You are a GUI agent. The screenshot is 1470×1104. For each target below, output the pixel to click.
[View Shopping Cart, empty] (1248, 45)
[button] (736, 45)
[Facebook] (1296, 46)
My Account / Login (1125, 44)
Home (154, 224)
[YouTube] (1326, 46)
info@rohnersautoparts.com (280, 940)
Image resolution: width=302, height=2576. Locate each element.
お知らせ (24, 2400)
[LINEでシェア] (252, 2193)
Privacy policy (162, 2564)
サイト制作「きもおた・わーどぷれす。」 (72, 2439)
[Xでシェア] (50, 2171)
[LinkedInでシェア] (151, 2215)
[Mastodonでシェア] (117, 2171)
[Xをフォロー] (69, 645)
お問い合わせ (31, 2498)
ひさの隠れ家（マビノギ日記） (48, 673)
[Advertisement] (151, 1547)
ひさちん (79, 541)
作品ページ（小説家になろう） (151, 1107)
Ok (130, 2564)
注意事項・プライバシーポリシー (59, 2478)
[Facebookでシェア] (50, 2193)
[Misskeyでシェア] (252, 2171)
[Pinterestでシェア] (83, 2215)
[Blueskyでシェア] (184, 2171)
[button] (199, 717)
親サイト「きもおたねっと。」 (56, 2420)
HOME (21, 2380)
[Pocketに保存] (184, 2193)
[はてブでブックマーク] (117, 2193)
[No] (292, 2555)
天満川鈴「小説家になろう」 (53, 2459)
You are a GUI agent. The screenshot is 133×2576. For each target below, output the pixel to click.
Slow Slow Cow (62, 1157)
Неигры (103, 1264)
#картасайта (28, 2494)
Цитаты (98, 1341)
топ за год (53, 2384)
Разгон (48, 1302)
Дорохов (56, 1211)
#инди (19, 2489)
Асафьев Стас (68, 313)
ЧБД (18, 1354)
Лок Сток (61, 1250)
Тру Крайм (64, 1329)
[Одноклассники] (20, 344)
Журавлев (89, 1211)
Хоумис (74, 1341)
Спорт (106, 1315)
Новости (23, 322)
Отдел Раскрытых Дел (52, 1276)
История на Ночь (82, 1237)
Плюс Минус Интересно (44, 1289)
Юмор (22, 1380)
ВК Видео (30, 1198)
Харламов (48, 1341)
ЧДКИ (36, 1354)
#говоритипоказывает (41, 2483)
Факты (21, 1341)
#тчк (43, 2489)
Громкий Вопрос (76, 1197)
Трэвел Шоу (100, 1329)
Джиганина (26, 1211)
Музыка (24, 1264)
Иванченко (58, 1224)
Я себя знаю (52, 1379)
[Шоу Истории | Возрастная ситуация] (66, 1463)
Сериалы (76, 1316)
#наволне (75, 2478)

Task item:
Within the material above, output exactly the lines from the one with "ひさの隠れ家（マビノギ日記） (48, 673)" through the one with "Я себя знаю (52, 1379)", end lines included, and nothing besides.

Answer to this problem:
ひさの隠れ家（マビノギ日記） (48, 673)
[Advertisement] (151, 1547)
ひさちん (79, 541)
作品ページ（小説家になろう） (151, 1107)
Ok (130, 2564)
注意事項・プライバシーポリシー (59, 2478)
[Facebookでシェア] (50, 2193)
[Misskeyでシェア] (252, 2171)
[Pinterestでシェア] (83, 2215)
[Blueskyでシェア] (184, 2171)
[button] (199, 717)
親サイト「きもおたねっと。」 (56, 2420)
HOME (21, 2380)
[Pocketに保存] (184, 2193)
[はてブでブックマーク] (117, 2193)
[No] (292, 2555)
天満川鈴「小説家になろう」 (53, 2459)
You are a GUI agent. The screenshot is 133×2576. For each target below, output the pixel to click.
Slow Slow Cow (62, 1157)
Неигры (103, 1264)
#картасайта (28, 2494)
Цитаты (98, 1341)
топ за год (53, 2384)
Разгон (48, 1302)
Дорохов (56, 1211)
#инди (19, 2489)
Асафьев Стас (68, 313)
ЧБД (18, 1354)
Лок Сток (61, 1250)
Тру Крайм (64, 1329)
[Одноклассники] (20, 344)
Журавлев (89, 1211)
Хоумис (74, 1341)
Спорт (106, 1315)
Новости (23, 322)
Отдел Раскрытых Дел (52, 1276)
История на Ночь (82, 1237)
Плюс Минус Интересно (44, 1289)
Юмор (22, 1380)
ВК Видео (30, 1198)
Харламов (48, 1341)
ЧДКИ (36, 1354)
#говоритипоказывает (41, 2483)
Факты (21, 1341)
#тчк (43, 2489)
Громкий Вопрос (76, 1197)
Трэвел Шоу (100, 1329)
Джиганина (26, 1211)
Музыка (24, 1264)
Иванченко (58, 1224)
Я себя знаю (52, 1379)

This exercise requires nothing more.